VORLIEGENDER TEXT »

□ □ □ □ □

Fliegende Holländer


Sie bescherten nicht nur dem Österreicher Falco mit „Rock Me Amadeus“ den ersten Welthit, auch die alternden Rock ’n‘ Roller von Status Quo erlebten mit der B & B-Komposition „In The Army Now“ ihre erste Nummer-Eins-Single. Nun wollen die Brüder vom Mischpult in den Mittelpunkt. Das heißt: Dort waren sie eigentlich immer schon. Aber das ist eine eigene Geschichte. Martin Brem erzählt sie.

Blenden wir zurück. 1972. Amsterdam liegt im Spät-Hippietaumel mit Blumen im Haar, Flötenspielern auf Hausbooten — und den ersten kriminellen Auswüchsen, die der ständig steigenden Anzahl Heroin-Abhängiger zuzuschreiben sind. In einer dieser — auch im holländischen TV — unsäglichen Samstagabend-Shows treten zwei pubertierende Buben auf, die mit breitem Grinsen und einer gräßlichen Schnulze namens „The Summer of 71“ die Großmuttis der Nation zu erfülltem Jauchzen hinreißen.

Nach einigen Jahren großer Erfolge brachte die Omi-Schiene keine neuen Reize mehr, und so verlegten sich Rob (heute 30) und Ferdi Bolland (31) aufs Komponieren und Produzieren. „Das war eine lehrreiche, weil frustrierende Phase“, erzählt Ferdi, der ältere und bedächtigere Bruder. „Wir waren drei Jahre lang bei der holländischen EMI als Hausproducer verpflichtet. Jedesmal wenn wir eine Idee hatten, ein Demo davon machten, gab es eine Konferenz — und irgendwelche Plattenfirmenleute meinten plötzlich, das Intro wäre zu lang oder die Strophe müsse geändert werden. Und wenn am Ende der Refrain der Putzfrau nicht gefallen hat, konntest du gleich wieder einpacken!“

Die spärliche Bilanz nationaler Erfolge war den Brüdern bald zuwenig. Vor fünf Jahren faßte man dann den Entschluß, in Zukunft nur mehr für sich selbst verantwortlich zu sein, und gründete die Produktionsfirma „Le Disque Holland.“

Die erste selbstproduzierte LP trug den Titel THE DOMINO THEORY und der Erfolg gab den beiden Jungunternehmern recht. Die Single „In The Army Now“ schaffte in Italien und Skandinavien Nummer Eins-Positionen und verkaufte auch in Deutschland passabel.

Mit dieser Basis schoben sich die Brüder langsam aber sicher in den internationalen Markt. Von Beginn an war man auf der MIDEM, der größten Musikmesse der Welt in Cannes, vertreten und handelte dort jedes Jahr neue Deals mit Vertragspartnern aus aller Herren Länder aus. Rob: „Wir suchen uns unsere Kompagnons ganz genau aus. Denn was haben wir davon, bei irgendeinem Multi mit großem Namen unterzukommen, bei dem du die dritte Ablage rechts unten bist. Lieber haben wir Leute, bei denen wir wissen, daß die sich für unser Produkt richtig einsetzen. „

Was mittlerweile auch von größeren Plattenfirmen garantiert werden kann. Denn spätestens seit dem gigantischen Erfolg des österreichischen Falken Johann Hölzel, dessen kränkelnde Karriere durch die Bollands wundersam gesundete, nicht zuletzt auch durch die Revitalisierung der angegrauten Drei-Griff-Athleten Status Quo, meint die Fachwelt, die Sunnyboys aus Holland hätten zur Zeit den goldensten aller Riecher.

□ □ □ □ □

VORLIEGENDE ANGABEN »
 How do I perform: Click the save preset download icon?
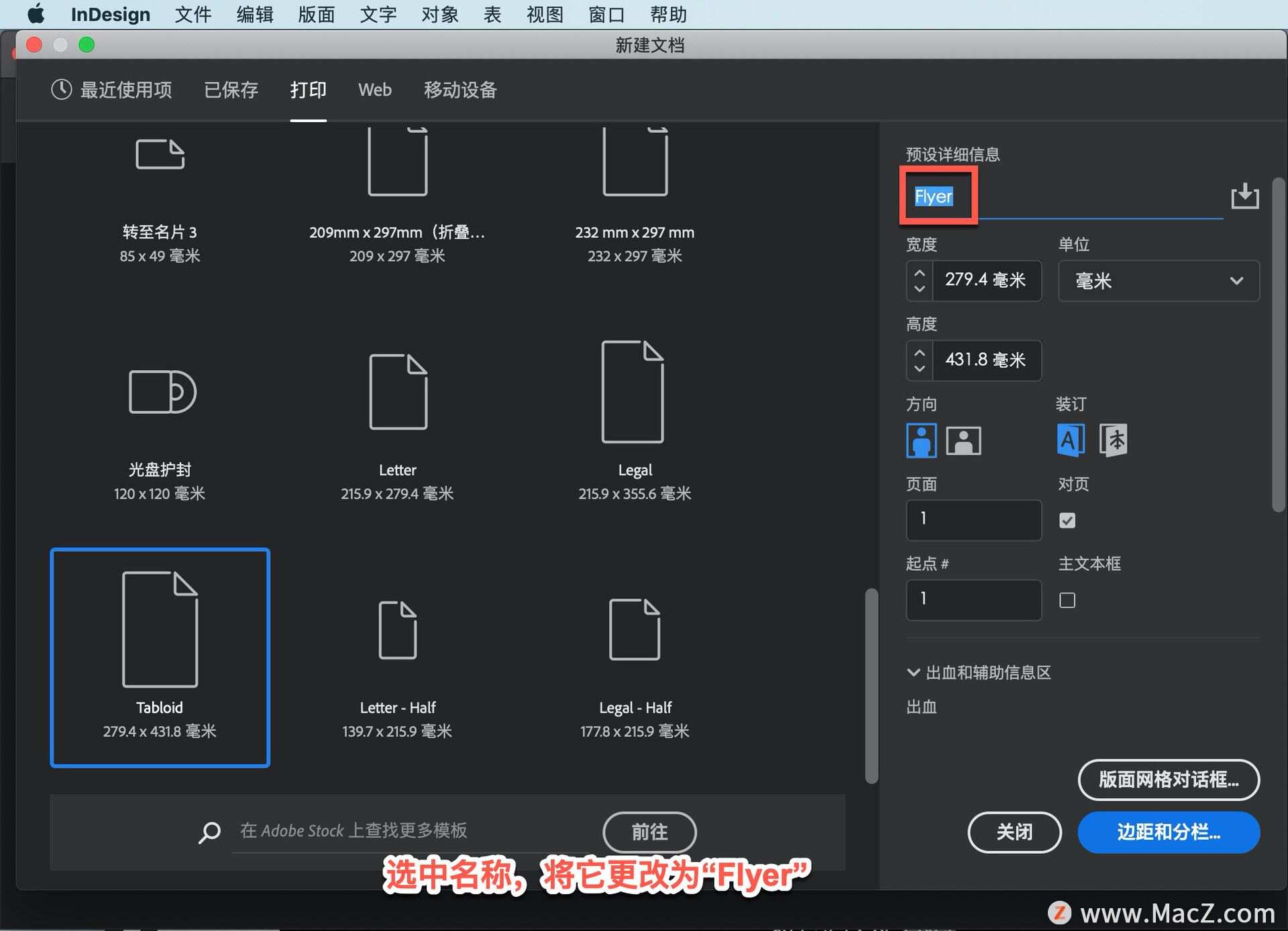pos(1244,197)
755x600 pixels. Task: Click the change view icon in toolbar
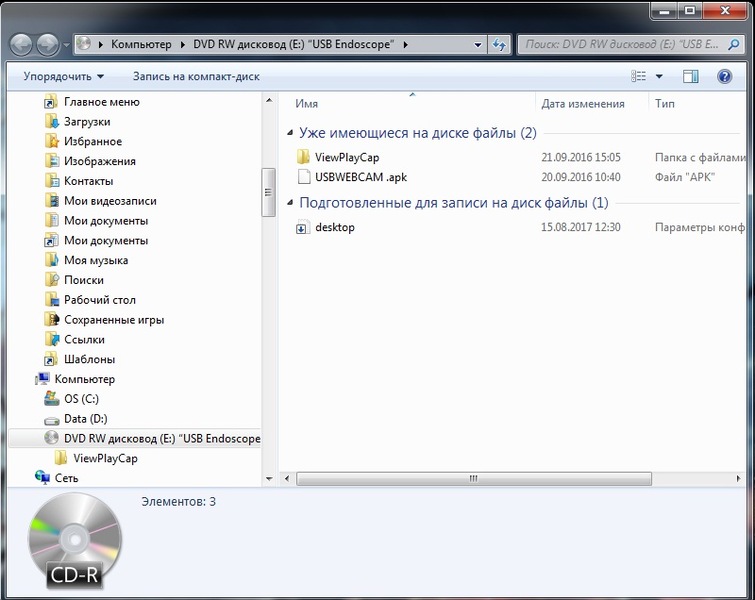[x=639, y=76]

□ □ □ □ □

WAS ERWARTET WIRD » Nenne alle Liedtitel, die im Artikel über die Brüder Bolland vorkommen. Die Zeilen stammen aus einer anderen Quelle als der Artikel.

VOLLSTÄNDIGE ANTWORT » „Rock Me Amadeus“, „In The Army Now“, „The Summer of 71“